:: Extract to read ::
** Begin **
The regeneration of wild Pacific salmon populations is fundamental to rebuilding a healthy ocean ecosystem. Wild Pacific salmon are also vitally important for food and cultural purposes, of many Indigenous communities throughout British Columbia. This is why protecting wild salmon stocks and their habitat is a priority for both the Government of Canada and the Province of British Columbia.

The Minister of Fisheries, Oceans, and the Canadian Coast Guard, the Honourable Joyce Murray and Fin Donnelly, BC’s Parliamentary Secretary for Fisheries and Aquaculture on behalf of the BC Minister of Land, Water, and Resource Stewardship, the Honourable Josie Osborne, announced $30.5 million in funding for 22 projects under the British Columbia Salmon Restoration and Innovation Fund (BCSRIF).

The investment supports monitoring, research and planning processes that will enhance our understanding of the critical factors affecting local salmon populations. The results will help inform future management decisions as we work to restore and rebuild key salmon habitats throughout the province. Of the 22 projects, 18 will be led by or conducted in partnership with Indigenous organizations and communities across British Columbia.

A few notable projects announced today include:

  • the Chemainus/Koksilah Twinned Watershed Salmon Sustainability Project, which aims to record and assess the status, abundance, and preferred habitat of various salmon species in the Chemainus and Koksilah rivers and then use that data to monitor demonstration restoration initiatives addressing low flow impacts on critical anadromous salmonid habitats in those watersheds.
** End **
:: Information supplied ::
** Begin **
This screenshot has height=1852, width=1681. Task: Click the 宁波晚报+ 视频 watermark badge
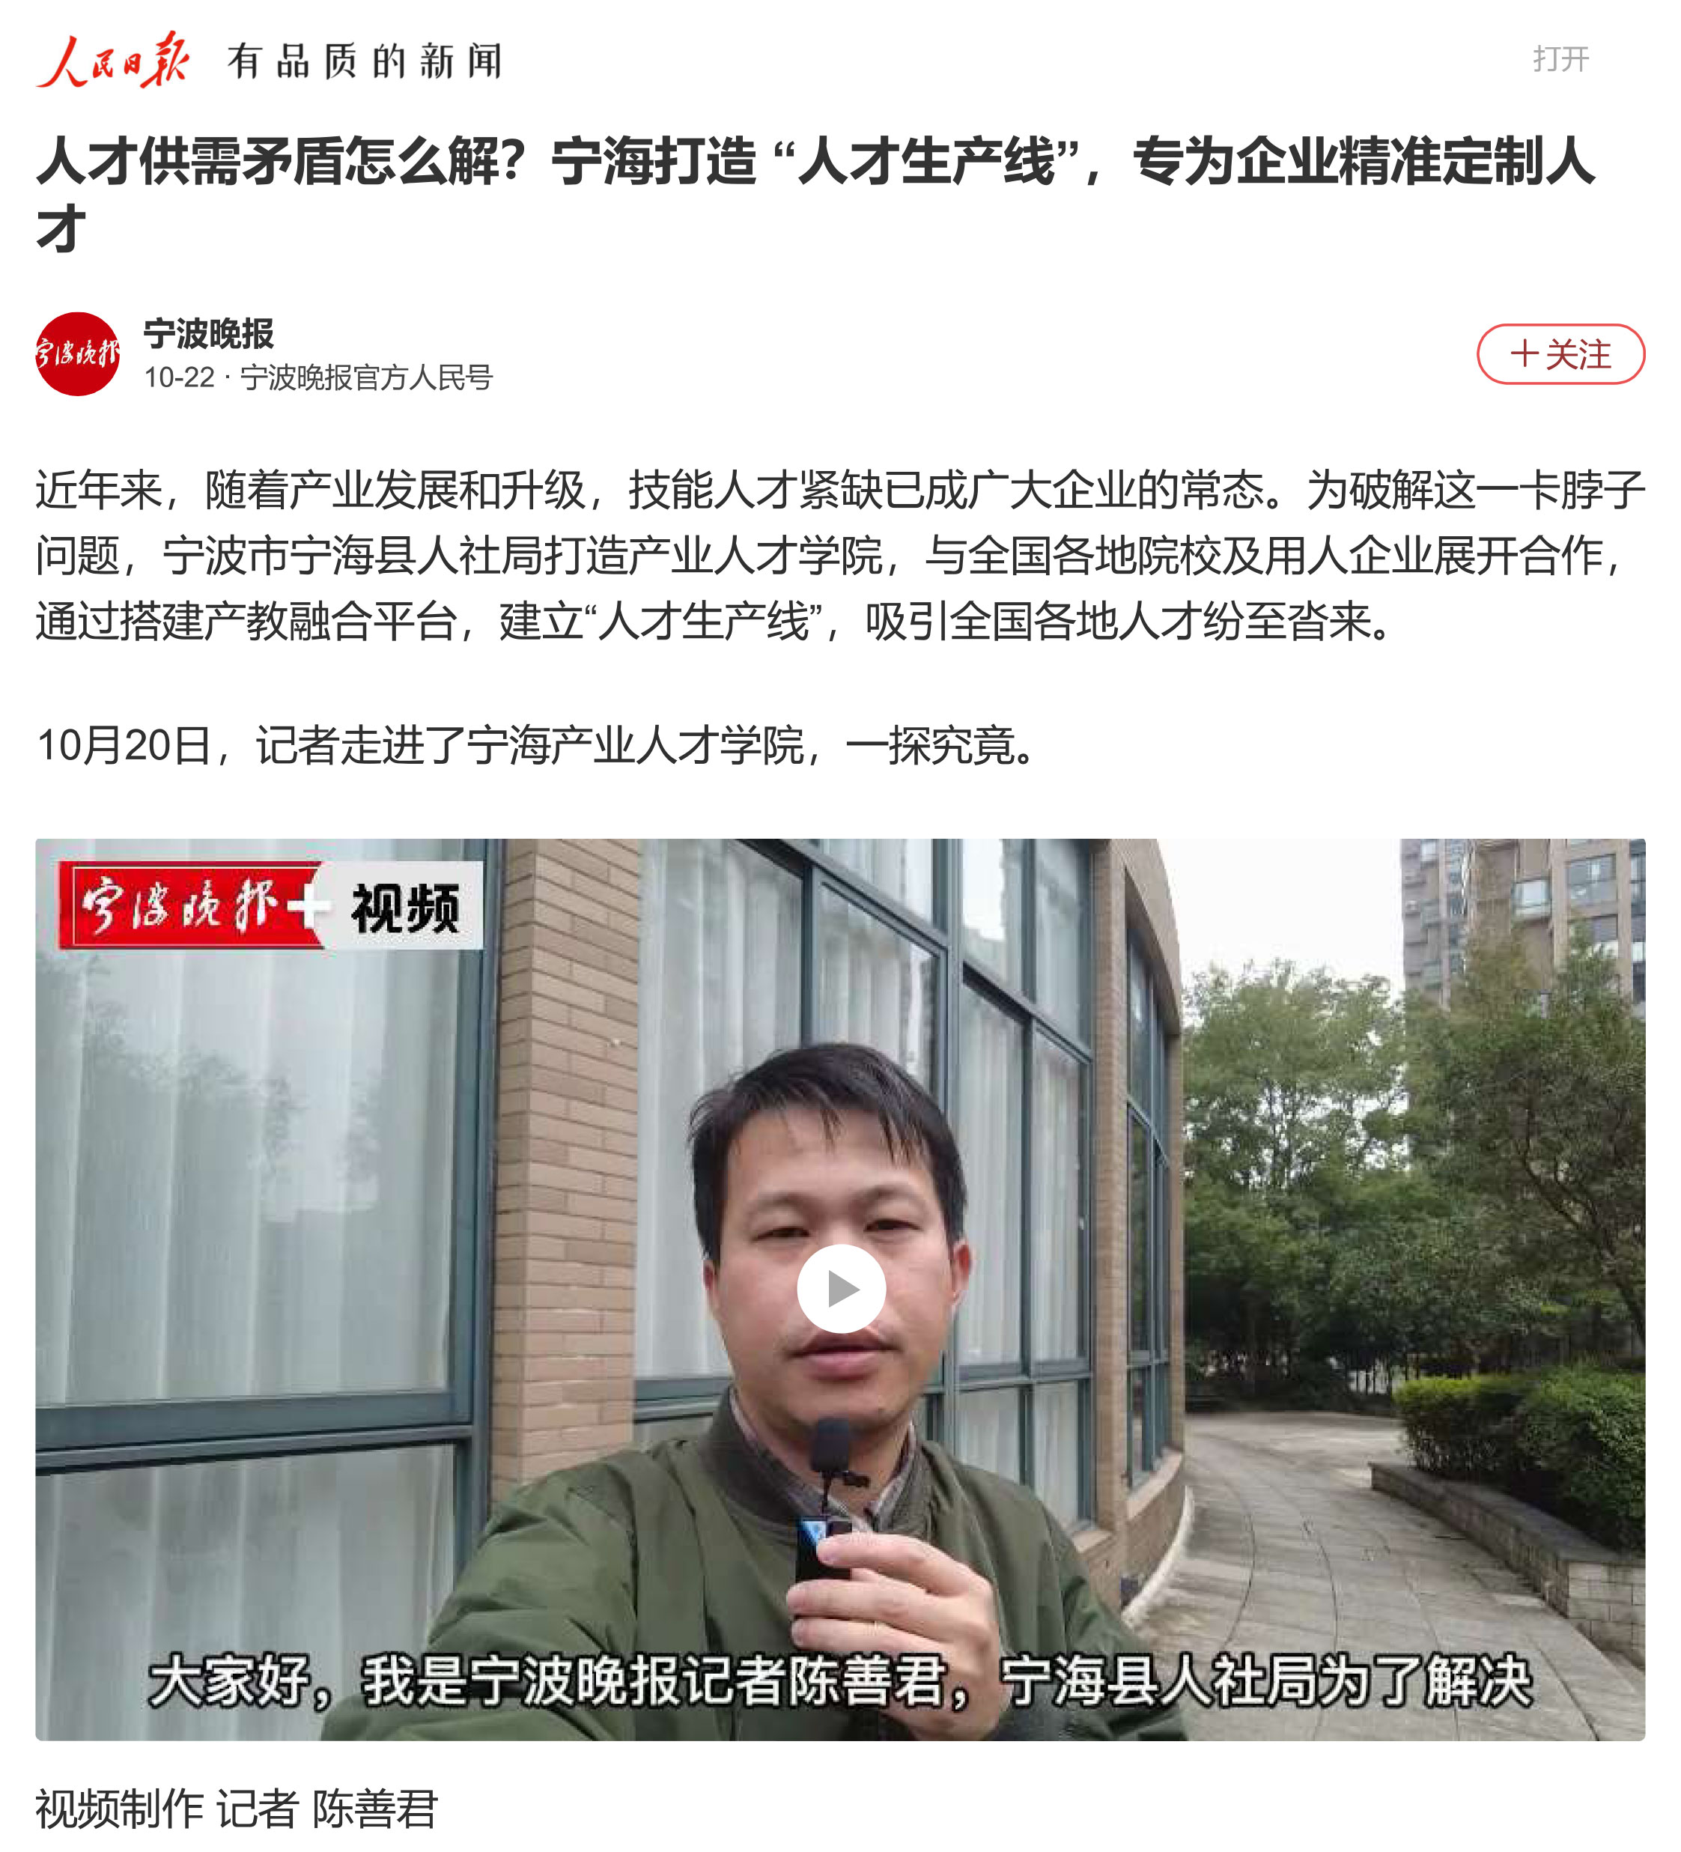pyautogui.click(x=269, y=905)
** End **
:: Written task ::
Using the salmon funding announcement above, decide whether each statement agrees with it. Answer yes or no for each, and quote the words that settle it. 1. The funding totals $30.5 million for 22 projects. 2. All 22 projects will be led by Indigenous organizations. 3. The Chemainus/Koksilah project studies salmon in the Fraser River.

:: Worked solution ::
1. Yes: "announced $30.5 million in funding for 22 projects"
2. No: "Of the 22 projects, 18 will be led by or conducted in partnership with Indigenous organizations and communities across British Columbia."
3. No: "in the Chemainus and Koksilah rivers"